══ Extract
The modern lifestyle has resulted in the general population polluting their body, mind and planet – and our natural environment provides all the solutions we seek elsewhere.
In addition to weight management, more of us are changing diet for new reasons; reduction or elimination of meat and gluten, environmental impact and ethical concerns. Science has confirmed the food we consume is the cause of most diseases.
Almost two thirds of British adults are on a diet “most of the time”. The survey of more than 2,000 UK adults, conducted by retail analysts Mintel, uncovered that almost half (48%) of Brits have tried to lose weight in the last year. That figure rose to 57% when researchers just looked at the results for women. Of those who have tried to lose weight, almost two thirds (64%) said they do so “all or most of the time”.
Time, Wealth and Health (Jay Shetty)
Despite this, a quarter of those who’ve tried to lose weight in the past year admit they don’t know how many calories they consume on a typical day. Despite official guidelines recommending that women consume 2,000 calories per day and men consume 2,500 calories per day in order to maintain their weight, the research revealed a major disparity between this advice and consumer eating habits.
Of UK women, one third (33%) said they don’t know how many calories they consume in a typical day. For those that do, one quarter (24%) said they consume between 1,500-1,999 calories and 31% said they typically consume more than 2,000 calories in a day.
The same trend was seen among UK men, with 42% saying they don’t know how many calories they consume on a typical day. Indeed, just 22% agreed they consume between 2,000 and 2,500 calories a day, while one in five (21%) said they consume more than 2,500 calories.
It is no secret that people today ingest far too much sugar. Modern adults should not be consuming more than 30g of added sugars per day and should ensure that less than 5 per cent of daily intake consists of these ‘free’ sugars.
At present, many populations see sugar accounting for over 20% of calorie intake, four times more than the recommended limit. It’s not just sugary foods like sweets and chocolate – sugar has made its way into practically everything we eat. It’s not just sugar that’s effecting health, but scientifically manufactured “sugar” as well. In 1822, Americans were consuming 45 grams of sugar every five days, or the amount of sugar in a can of coke.
════
══ Data supplied
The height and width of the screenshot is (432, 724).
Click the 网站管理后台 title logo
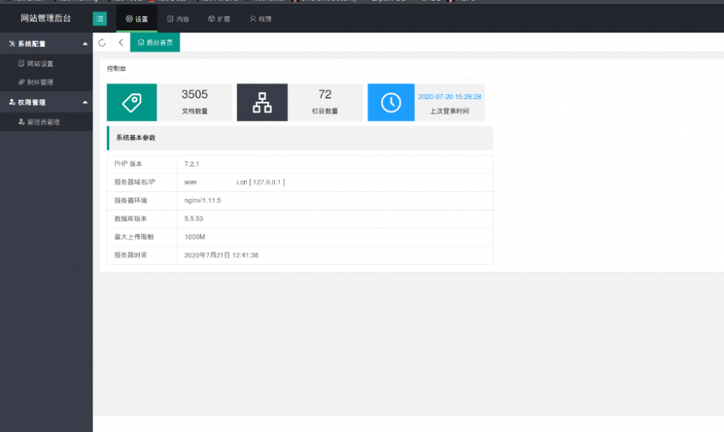coord(46,19)
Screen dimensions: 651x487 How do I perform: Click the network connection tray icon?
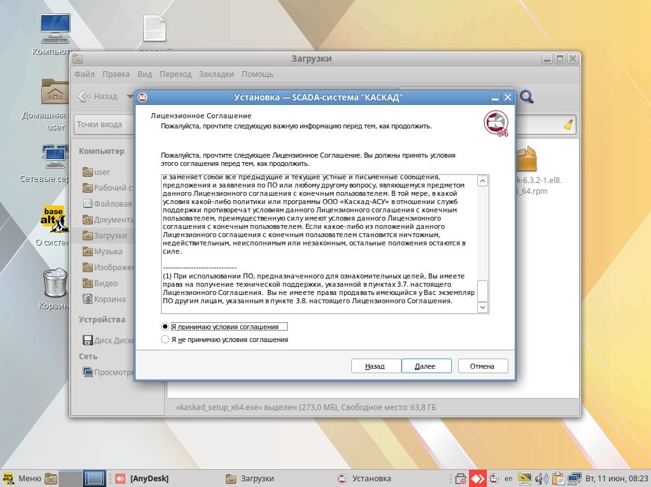pos(575,478)
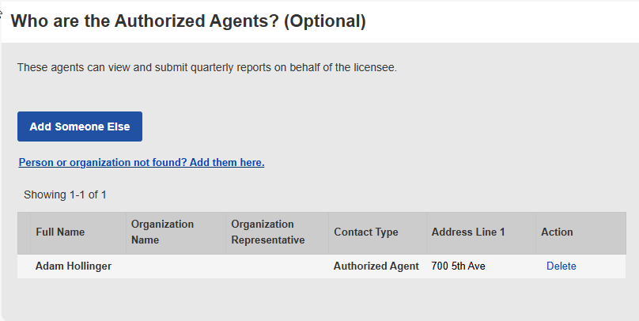Click the quarterly reports description text

[x=207, y=68]
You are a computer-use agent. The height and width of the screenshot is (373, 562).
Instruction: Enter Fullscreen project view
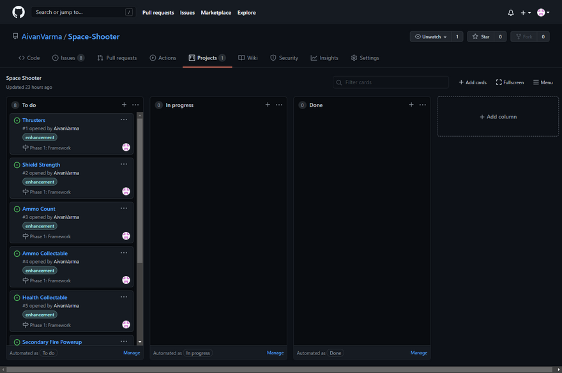pyautogui.click(x=510, y=82)
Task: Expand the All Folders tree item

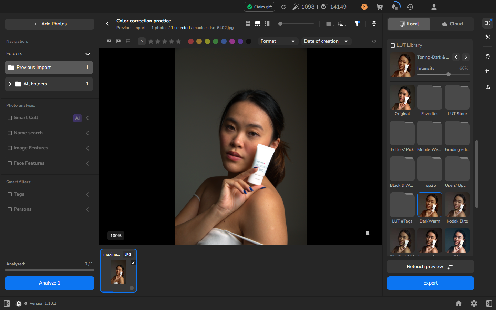Action: [10, 84]
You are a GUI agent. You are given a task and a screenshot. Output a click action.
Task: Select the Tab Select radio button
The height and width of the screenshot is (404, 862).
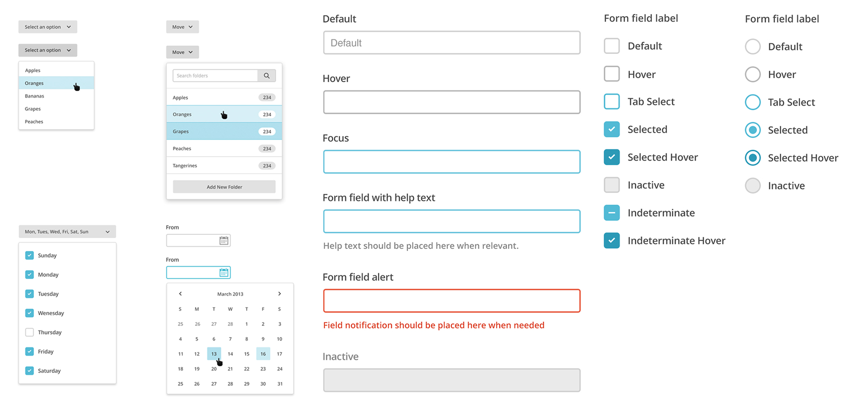tap(753, 102)
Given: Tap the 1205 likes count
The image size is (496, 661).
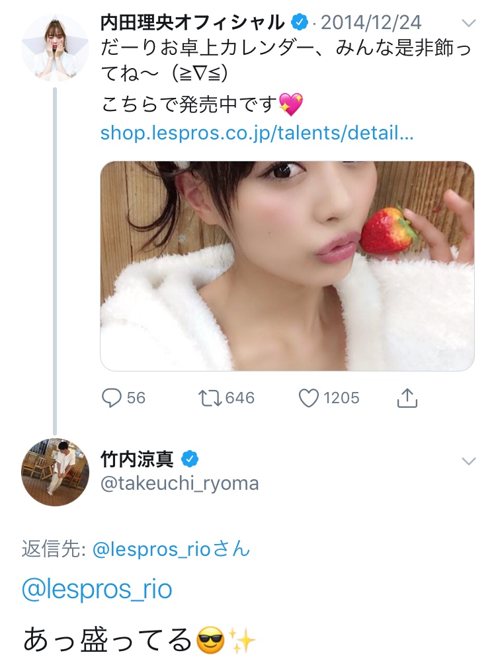Looking at the screenshot, I should pos(341,398).
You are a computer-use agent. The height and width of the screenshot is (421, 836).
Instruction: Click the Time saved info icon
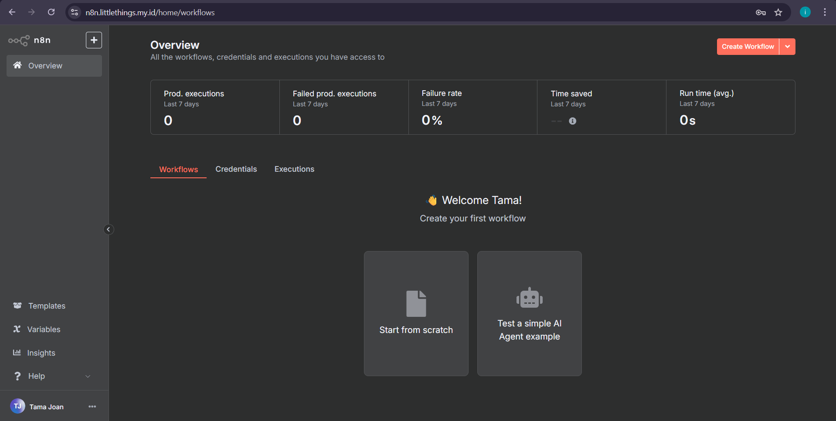point(572,121)
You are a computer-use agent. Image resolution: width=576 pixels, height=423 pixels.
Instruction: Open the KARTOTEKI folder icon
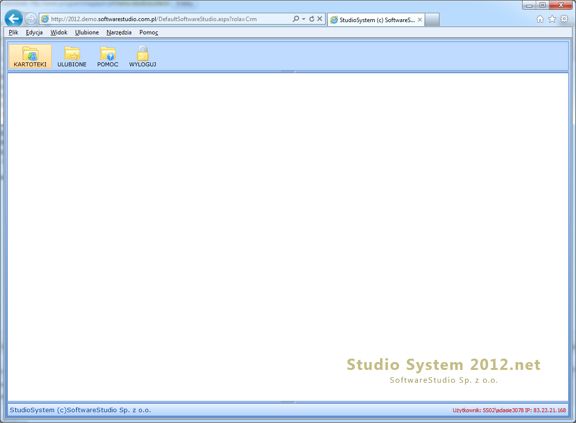pyautogui.click(x=29, y=55)
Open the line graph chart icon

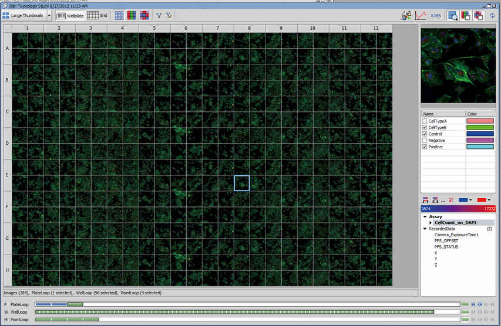tap(421, 16)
════
> Task prompt
Answer these questions using the text on diet and sugar:
1. How many UK adults took part in the survey conducted by Mintel?
2. What percentage of UK men said they don't know how many calories they consume on a typical day?
3. What is the most added sugar per day that modern adults should consume?

> Reply to the exercise
1. More than 2,000.
2. 42%.
3. 30g.